Ultimately her path led to nursing. Rabelle, who lives in Herndon, Va., enrolled in Shenandoah University’s accelerated second-degree BSN program and has now been a nurse for six years.
Her first nursing job was in a specialized ICU. She quickly moved into her current position on the progressive care unit at Inova Loudoun Hospital where she feels “a sense of home and belonging.” She says everyone in the unit “sees themselves as a family and wants its members to succeed and be happy.”
Being a nurse has let Rabelle grow, she says. “It has taught me to have patience, to never take things for granted, to see the humor in some scary and crazy situations, and most importantly, to stand up to fear and not run or hide from it.”
Rabelle reminisces. “I wanted to be an author, a journalist, a human-rights lawyer. Later,” she is happy to say, “my dreams changed.”
Courtney Amal – George Washington University Hospital
Courtney wasn’t particularly drawn to nursing. “Rather, I was more determined to develop a better understanding of anatomy and physiology,” she recalls.
But during clinical rotations in nursing school at East Carolina University, she had brief exposures to critical care areas. “I was inspired as I watched this select group of nurses as they worked together to care for the sickest patient population and save lives,” Courtney says. “It was then that I aspired to work in an intensive care unit.”

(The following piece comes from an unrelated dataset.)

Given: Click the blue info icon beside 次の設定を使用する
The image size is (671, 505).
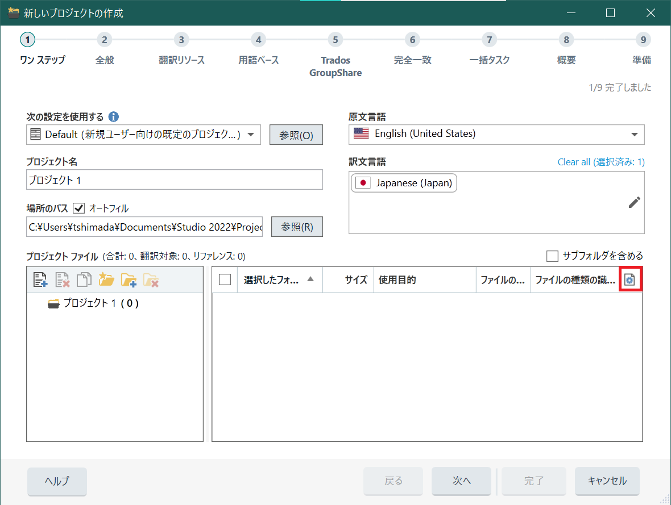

Fourteen years later, she is a member of the “distinguished” Rapid Response Team at The George Washington University Hospital, which she terms an honor and a privilege.
“This role has allowed me to work alongside the most stellar group of nurses I’ve ever met during the most challenging time in our careers,” she describes. “We have a supportive manager who encourages us to thrive and achieve our individual professional personality. These beautiful people have become my family and I am a better human being as a result of their strength and compassion over this past year.
“We have learned, laughed, cried and grown together,” Courtney continues. “Nursing practice (and humanity) rely on these connections as a foundation to support healing in our society.”
Courtney focuses on practicing her skills in such a way that she hopes sets the tone for those around her.
“For me,” she explains, “this means keeping calm, assessing the situation and the energy at the bedside, and formulating a careful and thoughtful response. I make a conscious effort to have an awareness of my own emotional state and use my verbal and nonverbal communication deliberately, efficiently and effectively so as to create a space that allows collaboration.”
Courtney, who lives in Rockville, Md., believes she has an awareness of her impact, “and I wholeheartedly believe in treating others in the way that I would want to be treated.”
The most challenging part of the job for Courtney is seeing and experiencing human suffering. “Covid took that to another level,” she says. “Nurses have a reputation for implementing strategies to alleviate pain, suffering, promote healing, and to support grief. The reality is that we have all witnessed so much death. It’s not only our patients, it’s our own loved ones. I lost a cousin to covid and then I went numb and felt overwhelmed with sorrow. I still haven’t fully processed all of my grief from this past year.”
Courtney offers simple suggestions for maintaining wellness in this time of pandemic. “Go outside,” Courtney urges. “Breathe fresh air. Soak up the sun. Listen to the birds chirping. Smell the flowers. Connect with nature, in any way that feels right, and with those people who you love as often as possible.